Gilbert Garcin (La Ciotat, 1929) se pasó cuatro décadas regentando una pequeña empresa de lámparas en Marsella y en 1995, como si de una evolución lógica se tratara, pasó de vender luz a crear con ella. Este nonagenario francés se acercó a la fotografía huyendo de las aburridas rutinas que observaba en los jubilados de su entorno y pese a que su relación anterior con la fotografía no iba más allá de las típicas instantáneas familiares, con esta carrera tardía se ha convertido en uno de los fotógrafos contemporáneos más importantes. Garcin siempre estuvo interesado en el arte y, según él mismo ha afirmado, las ideas e imágenes que ahora plasma en la fotografía llevaban muchos años en su cabeza pero le faltaba el tiempo y la inspiración para sacarlas al exterior. Esa necesaria chispa surgió en un taller dirigido por Pascal Dolémieux al que asistió en el prestigioso festival fotográfico de Les Rencontres d’Arles, y fue a partir de ese momento que despegó una carrera que le ha llevado a publicar varios libros y exponer su trabajo por todo el mundo.
En la obra de Garcin se dan cita muy diversas técnicas y fuentes de inspiración pero tiene una coherencia temática y estética fuera de toda duda, entre otras cosas por el omnipresente protagonista de sus imágenes, Mr. G, que funciona de algún modo de alter ego e hilo conductor en sus fotografías. Este curioso personaje no es otro que el propio Gilbert Garcin ataviado con una gabardina en una evidente referencia a René Magritte y al inmortal Monsieur Hulot de Jacques Tati. Garcin construye artesanalmente sus imágenes fotografiándose a sí mismo en su personalidad de Mr. G –y a veces también junto a su esposa- y situando posteriormente esa imagen recortada en espacios y situaciones creados también por él, que por último ilumina y fotografía. Las maquetas, el diorama o el collage se funden con el surrealismo, las referencias mitológicas o la filosofía en sugerentes fotografías cuya narrativa interna conduce al observador por múltiples caminos de lectura e interpretación.
Una de las grandes virtudes de la obra de Garcin es que invita al espectador a reflexionar sobre aspectos complejos de la vida o el pensamiento pero al mismo tiempo son muy universales y accesibles a todo tipo de público, probablemente gracias a la limpieza, sencillez y ausencia de artificios de las imágenes propuestas. En este sentido puede asemejarse al efecto producido por el español Chema Madoz en aquellos que observan sus fotografías, consiguiendo una cierta mezcla de sensaciones que van desde la sorpresa por la originalidad de las imágenes pero que simultáneamente resultan perfectamente comprensibles, pudiendo llegar incluso a resultar familiares, dentro de su extraña lógica.
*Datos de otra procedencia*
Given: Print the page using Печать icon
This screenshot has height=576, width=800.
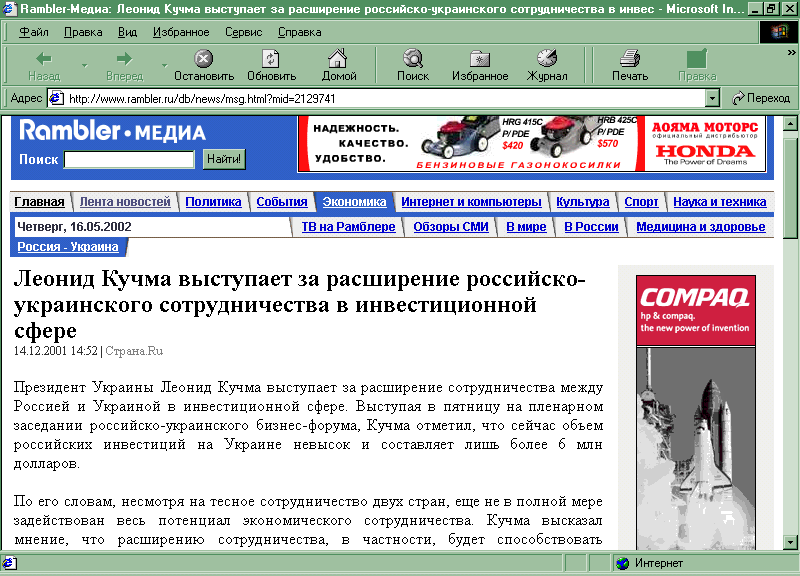Looking at the screenshot, I should coord(629,59).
Las surrealistas escenas compuestas por Gilbert Garcin destilan un sentido del humor, a veces algo amargo, en la línea del ya mencionado Tati o de Chaplin pero lejos de ser banales abordan complejas reflexiones sobre la identidad, la manipulación de las masas, el vacío existencial, el absurdo o el destino, dando cabida a referencias al pensamiento de Sartre o a mitos clásicos como los de Sísifo o Ariadna. Precisamente una de las grandes virtudes de este autor es conseguir dotar de naturalidad a la unión de referentes cultos y populares trasladando de ese modo esa amplitud de mirada al público al que se dirige.
Para finalizar cabe preguntarse, aunque la respuesta puede resultar obvia, si la obra de Gilbert Garcin hubiera sido la misma en el caso de haber tenido una carrera “normal” en términos temporales o, por el contrario, la avanzada edad con la que se inició y la experiencia vital acumulada durante toda su vida han influido decisivamente y posiblemente mejorado su trabajo tanto conceptual como técnicamente.